- The regulator stated that Silicon Valley Bank’s risk management was “terrible” before it collapsed.
- US consumer confidence increased from 103.4 in February to 104.2 this month.
- The chief supervisor of the European Central Bank expressed concern about the recent drop in the price of shares of Deutsche Bank.
US equities finished slightly lower on Tuesday as traders considered remarks made by a top American regulator regarding failing banks. Michael Barr, head of the Federal Reserve’s banking division, stated that Silicon Valley Bank’s risk management was “terrible” before it collapsed.
One of the greatest drags on the S&P 500 was the decline in share prices of Apple, Microsoft, and other technology-related companies.
Shares of First Citizens BancShares were slightly higher the day after the stock rose by more than 50%. This followed the news that it would purchase the deposits and debts of Silicon Valley Bank.
The value of bank stocks has considerably decreased due to problems at Silicon Valley and other banks.
Early in the day, a survey revealed that although Americans are starting to feel a little uneasy about the job market, consumer confidence in the US unexpectedly rose in March.
The Conference Board’s consumer confidence indicator increased from 103.4 in February to 104.2 this month. The poll was closed on March 20, ten days after Silicon Valley Bank in California failed.
The percentage of consumers who said employment was “plentiful” decreased, while the percentage who said they were “not so plentiful” increased.
Although there hasn’t been much of a relationship between consumer confidence and spending, the poll found that consumption could expand moderately and support the overall economy.

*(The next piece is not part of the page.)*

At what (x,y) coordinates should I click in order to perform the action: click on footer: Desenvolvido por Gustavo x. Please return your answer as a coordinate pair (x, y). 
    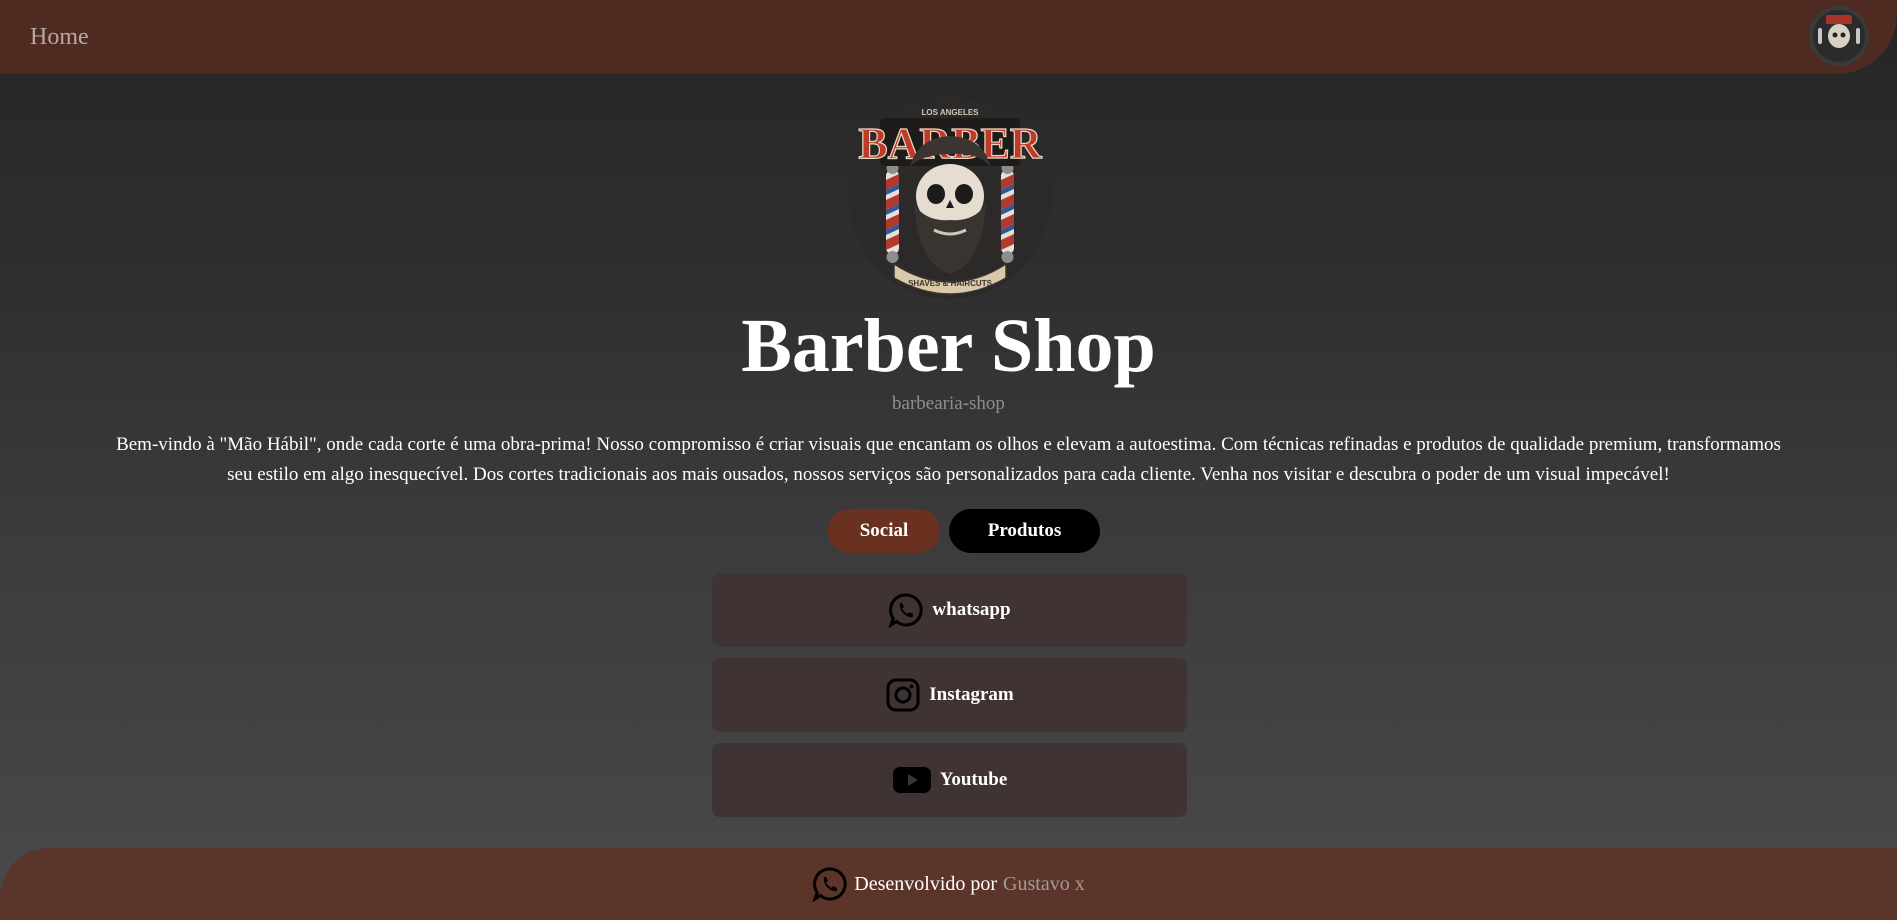
    Looking at the image, I should click on (948, 884).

Investors anticipate upcoming bank results as the quarter ends. These will give additional information about the sector’s health in the wake of Silicon Valley and Signature Bank’s failure.
European equities were flat on Tuesday as investors struggled to make a move due to ongoing banking. The chief supervisor of the European Central Bank expressed concern that the recent drop in the price of shares of Deutsche Bank indicated that investors were uneasy. This meant they could be alarmed by small credit default swaps market changes.
The German bank lost almost 2% on Tuesday, following a loss of almost 9% the previous week. This is due to a rise in the cost of insuring debt against default risk to a level not seen in more than four years.